Further highlighting how these technologies are benefiting the automotive industry, NVIDIA has recently generated a digital twin of BMW’s Regensburg factory in Bavaria to plan the production process in greater detail. NVIDIA utilized human-centric synthetic data (essentially digital humans trained with data from real factory workers) to test new workflows and train models for robot movements within the virtual environment.
Using said data, engineers could track any minuscule changes made to one part and the subsequent knock-on effects on sections further down the process. In due course, the factory itself was modified to run a far more efficient production line.
Ensuring Synthetic Data’s Authenticity
While synthetic data and digital twins do offer tremendous potential, they are not without challenges.

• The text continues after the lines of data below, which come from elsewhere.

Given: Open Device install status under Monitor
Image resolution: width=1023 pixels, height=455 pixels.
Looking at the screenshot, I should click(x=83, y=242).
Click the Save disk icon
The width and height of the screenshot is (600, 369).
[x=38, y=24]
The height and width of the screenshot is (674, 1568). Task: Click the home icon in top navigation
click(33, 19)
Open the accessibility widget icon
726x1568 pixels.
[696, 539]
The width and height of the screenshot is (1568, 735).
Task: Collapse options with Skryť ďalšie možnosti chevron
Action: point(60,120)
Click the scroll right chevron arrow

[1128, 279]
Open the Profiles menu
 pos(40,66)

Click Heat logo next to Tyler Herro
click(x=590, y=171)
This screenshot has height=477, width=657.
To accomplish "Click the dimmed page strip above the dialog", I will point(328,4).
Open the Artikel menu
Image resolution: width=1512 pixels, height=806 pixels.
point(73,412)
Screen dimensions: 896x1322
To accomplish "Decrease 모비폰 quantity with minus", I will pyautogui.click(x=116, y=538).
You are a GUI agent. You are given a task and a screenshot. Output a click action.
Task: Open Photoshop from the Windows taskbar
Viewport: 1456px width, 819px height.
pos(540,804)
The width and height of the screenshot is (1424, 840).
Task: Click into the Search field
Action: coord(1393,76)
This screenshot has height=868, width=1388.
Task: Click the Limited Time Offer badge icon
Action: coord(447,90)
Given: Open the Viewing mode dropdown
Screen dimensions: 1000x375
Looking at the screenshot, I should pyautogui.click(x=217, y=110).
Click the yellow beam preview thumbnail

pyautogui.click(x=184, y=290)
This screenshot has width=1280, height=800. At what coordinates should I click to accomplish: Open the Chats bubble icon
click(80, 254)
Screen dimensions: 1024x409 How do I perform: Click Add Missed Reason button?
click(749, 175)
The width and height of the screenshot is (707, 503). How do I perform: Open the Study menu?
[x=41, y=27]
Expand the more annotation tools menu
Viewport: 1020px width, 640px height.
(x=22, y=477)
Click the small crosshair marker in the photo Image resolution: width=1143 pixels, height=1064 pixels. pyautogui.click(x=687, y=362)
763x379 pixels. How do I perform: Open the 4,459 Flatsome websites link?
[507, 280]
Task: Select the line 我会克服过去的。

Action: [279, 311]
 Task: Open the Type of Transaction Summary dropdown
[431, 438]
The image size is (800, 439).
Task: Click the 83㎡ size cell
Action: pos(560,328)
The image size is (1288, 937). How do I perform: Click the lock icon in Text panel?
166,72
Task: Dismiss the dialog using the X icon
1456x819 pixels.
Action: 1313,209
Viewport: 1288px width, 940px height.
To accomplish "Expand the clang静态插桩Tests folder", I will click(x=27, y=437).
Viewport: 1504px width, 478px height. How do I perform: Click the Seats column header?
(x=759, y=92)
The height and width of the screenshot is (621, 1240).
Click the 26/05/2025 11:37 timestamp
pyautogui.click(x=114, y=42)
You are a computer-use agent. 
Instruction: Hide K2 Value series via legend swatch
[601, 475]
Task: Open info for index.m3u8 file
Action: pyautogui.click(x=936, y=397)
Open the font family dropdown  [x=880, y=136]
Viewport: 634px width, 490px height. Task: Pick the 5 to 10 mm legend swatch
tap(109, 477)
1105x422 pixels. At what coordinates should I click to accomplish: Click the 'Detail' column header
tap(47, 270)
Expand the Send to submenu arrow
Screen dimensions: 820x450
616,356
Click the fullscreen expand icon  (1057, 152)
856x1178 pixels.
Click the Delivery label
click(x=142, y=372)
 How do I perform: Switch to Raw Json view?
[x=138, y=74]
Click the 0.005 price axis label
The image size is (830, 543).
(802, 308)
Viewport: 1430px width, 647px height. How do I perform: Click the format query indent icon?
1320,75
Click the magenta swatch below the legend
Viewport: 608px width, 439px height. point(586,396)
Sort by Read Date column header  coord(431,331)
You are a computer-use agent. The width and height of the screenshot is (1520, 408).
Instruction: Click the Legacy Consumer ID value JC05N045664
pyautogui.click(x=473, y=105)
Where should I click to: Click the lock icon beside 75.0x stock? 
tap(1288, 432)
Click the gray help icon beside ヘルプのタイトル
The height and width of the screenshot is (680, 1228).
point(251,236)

Generating accurate synthetic datasets that faithfully represent real-world scenarios can be a complex task. It requires sophisticated algorithms and careful calibration to ensure that the synthetic data accurately reflects the characteristics of real data. Creating comprehensive digital twins that capture the complexity of physical systems may require significant computational resources and integration with IoT devices.
At Treble Technologies, acoustic engineers achieve this through benchmark testing. Having successfully simulated a device’s performance in one complex real-life room, the same benchmarks such as geometry detail or boundary conditions can then be used to simulate other hypothetical rooms of similar complexity. To evaluate the authenticity of synthetic data, benchmark datasets comprising real-world data can be created.
These datasets should exactly represent the characteristics and diversity of the data domain under consideration. By subjecting synthetic data to benchmark testing (by comparing the real-world data with the identical synthetic data), organizations can gain confidence in its authenticity and reliability.
Synthetic data and digital twins are transforming the landscape of product design. By enabling virtual prototyping, rapid iteration and performance optimization, these technologies significantly accelerate development cycles and enhance product quality. As we move forward, embracing these technologies will be crucial for designers and engineers striving to stay competitive in an ever-evolving marketplace.